Prezes SR unieważnił jednak konkurs z powodu wykroczenia poza materiał na egzamin testowy, przewidziany w ogłoszeniu o konkursie, i niezgodności z dziesięcioma pytaniami z wiedzy o Konstytucji RP. Rozporządzenie ministra sprawiedliwości z 2012 r. w sprawie przeprowadzania konkursu na stanowisko referendarza sądowego nie wymienia zagadnień konstytucyjnych – stwierdził prezes SR.
Czytaj też: Po aplikacji referendarskiej można ubiegać się o stanowisko referendarza
W skardze do Wojewódzkiego Sądu Administracyjnego w Łodzi Zofia P. zarzuciła, że prezes SR nie mógł unieważnić konkursu na referendarza sądowego, ponieważ nie miał do tego podstawy prawnej ani w ustawie – Prawo o ustroju sądów powszechnych, ani w rozporządzeniu ministra sprawiedliwości z 2012 r. o sposobie naboru kandydatów na stanowisko referendarza sądowego.
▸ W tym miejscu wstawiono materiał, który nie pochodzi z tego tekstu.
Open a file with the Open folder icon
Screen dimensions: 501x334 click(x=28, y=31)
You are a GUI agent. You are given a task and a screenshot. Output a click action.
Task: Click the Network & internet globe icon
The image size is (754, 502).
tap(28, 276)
Prezes SR odpowiedział, że wydanie zarządzenia o unieważnieniu konkursu mieści się w granicach wewnętrznego nadzoru administracyjnego. Ale WSA uwzględnił skargę i uchylił zarządzenie o unieważnieniu konkursu. Orzekł, że postępowanie konkursowe jest postępowaniem z administracji publicznej, którego etapy i wyniki mogą być zaskarżane do sądu administracyjnego przez osobę, która ma w tym interes prawny, m.in. przez uczestników konkursu. Przepisy nie przewidują możliwości unieważnienia konkursu przez komisję konkursową, prezesa sądu ogłaszającego konkurs czy też przez prezesa sądu apelacyjnego, który mianuje przedstawionego referendarza sądowego.